# Running the benchmark

## Configuration of data paths

The paths for storing data and results are configured
through the `tab_bench.data.paths.Paths` class. 
There are several options to configure which folders are used, 
which will be automatically recognized by `Paths.from_env_variables()`:

- **Through environmental variables**: 
The base folder can be configured by setting the environmental variable
`TAB_BENCH_DATA_BASE_FOLDER`. 
Optionally, some sub-folders can be set separately 
(e.g. for moving them to another partition).
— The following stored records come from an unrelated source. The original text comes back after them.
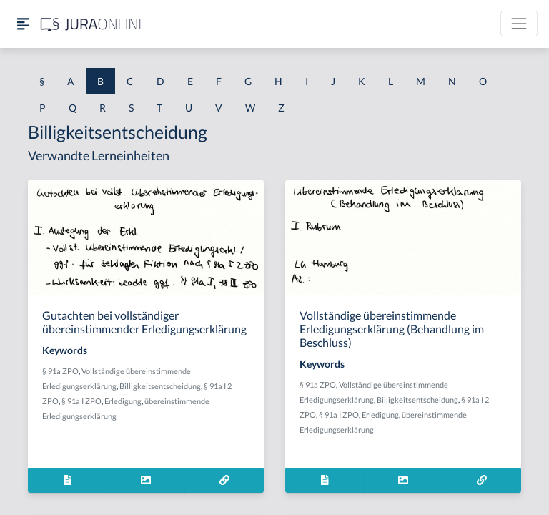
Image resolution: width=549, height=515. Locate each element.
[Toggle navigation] (519, 23)
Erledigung (123, 401)
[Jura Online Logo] (93, 24)
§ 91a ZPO (60, 371)
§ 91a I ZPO (81, 401)
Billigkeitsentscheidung (160, 386)
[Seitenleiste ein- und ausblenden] (22, 24)
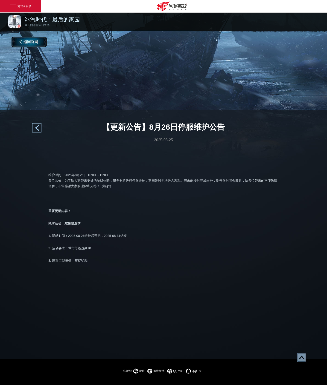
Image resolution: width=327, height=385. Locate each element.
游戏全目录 (20, 6)
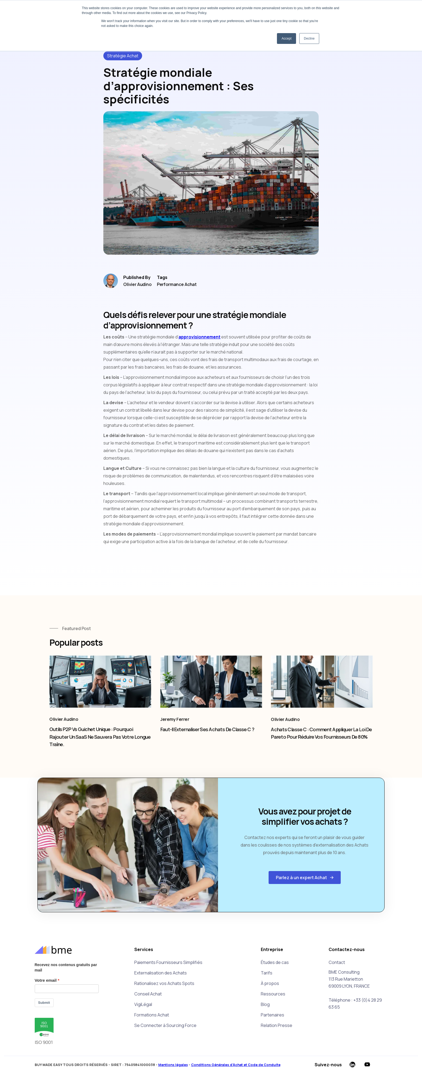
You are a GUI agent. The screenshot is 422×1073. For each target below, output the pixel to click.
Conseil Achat (148, 994)
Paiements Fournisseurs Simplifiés (168, 962)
These are
`TAB_BENCH_DATA_TASKS_FOLDER`, `TAB_BENCH_DATA_RESULTS_FOLDER`,
`TAB_BENCH_DATA_RESULT_SUMMARIES_FOLDER`, `TAB_BENCH_DATA_UCI_DOWNLOAD_FOLDER`.
- **Through a python file**: If `TAB_BENCH_DATA_BASE_FOLDER` is not available, 
the code will try to get the base folder (as a string) from
`scripts.custom_paths.get_base_folder()`.
This can be implemented by copying `scripts/custom_paths.py.default` to `scripts/custom_paths.py`
  (ignored by git) and adjusting the path therein.
- If neither of the two options above is used, 
all data will be stored in `./tab_bench_data`.


## Download datasets

To download all datasets for the meta-train and meta-test benchmarks, run 
(with your desired OpenML cache directory, optionally)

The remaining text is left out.